Multi-line AI-assisted Code Authoring
Omer Dunay, Daniel Cheng, Adam Tait, Parth Thakkar, Peter C Rigby, Andy Chiu, Imad Ahmad, Arun Ganesan, Chandra Maddila, Vijayaraghavan Murali, Ali Tayyebi, Nachiappan Nagappan
TL;DR
This paper addresses the challenge of adding multi-line AI-assisted code suggestions to CodeCompose at Meta, balancing usefulness with non-intrusiveness. It introduces a scope-based multi-line algorithm to minimize jarring effects, coupled with both client- and server-side latency reductions (including UI indicators, Flash Attention, CUDA graphs, and streaming) to improve display rates and keystroke savings. Through large-scale A/B deployments involving tens of thousands of engineers, the study demonstrates that multi-line suggestions account for a disproportionately large share of accepted characters (42%) and keystroke savings (from 9% to 17%), with opt-out rates below 1%. The work contributes a concrete production blueprint for deploying long, context-rich completions in an enterprise setting, including measurable improvements in throughput and user experience.
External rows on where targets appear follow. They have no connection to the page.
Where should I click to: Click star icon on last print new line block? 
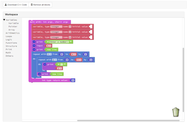pos(39,74)
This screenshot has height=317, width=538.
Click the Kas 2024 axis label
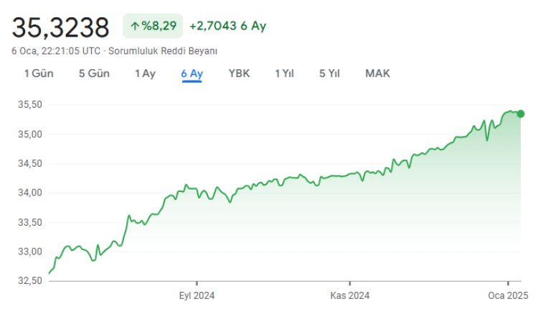coord(349,295)

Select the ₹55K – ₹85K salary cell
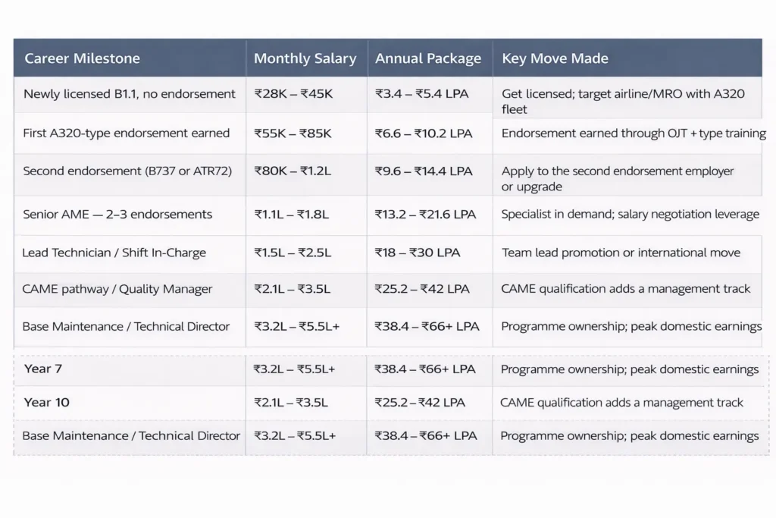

Overall, the findings support the viability and value of multi-line AI-assisted code authoring for large-scale software development teams.
Abstract
CodeCompose is an AI-assisted code authoring tool powered by large language models (LLMs) that provides inline suggestions to 10's of thousands of developers at Meta. In this paper, we present how we scaled the product from displaying single-line suggestions to multi-line suggestions. This evolution required us to overcome several unique challenges in improving the usability of these suggestions for developers. First, we discuss how multi-line suggestions can have a 'jarring' effect, as the LLM's suggestions constantly move around the developer's existing code, which would otherwise result in decreased productivity and satisfaction. Second, multi-line suggestions take significantly longer to generate; hence we present several innovative investments we made to reduce the perceived latency for users. These model-hosting optimizations sped up multi-line suggestion latency by 2.5x. Finally, we conduct experiments on 10's of thousands of engineers to understand how multi-line suggestions impact the user experience and contrast this with single-line suggestions. Our experiments reveal that (i) multi-line suggestions account for 42% of total characters accepted (despite only accounting for 16% for displayed suggestions) (ii) multi-line suggestions almost doubled the percentage of keystrokes saved for users from 9% to 17%. Multi-line CodeCompose has been rolled out to all engineers at Meta, and less than 1% of engineers have opted out of multi-line suggestions.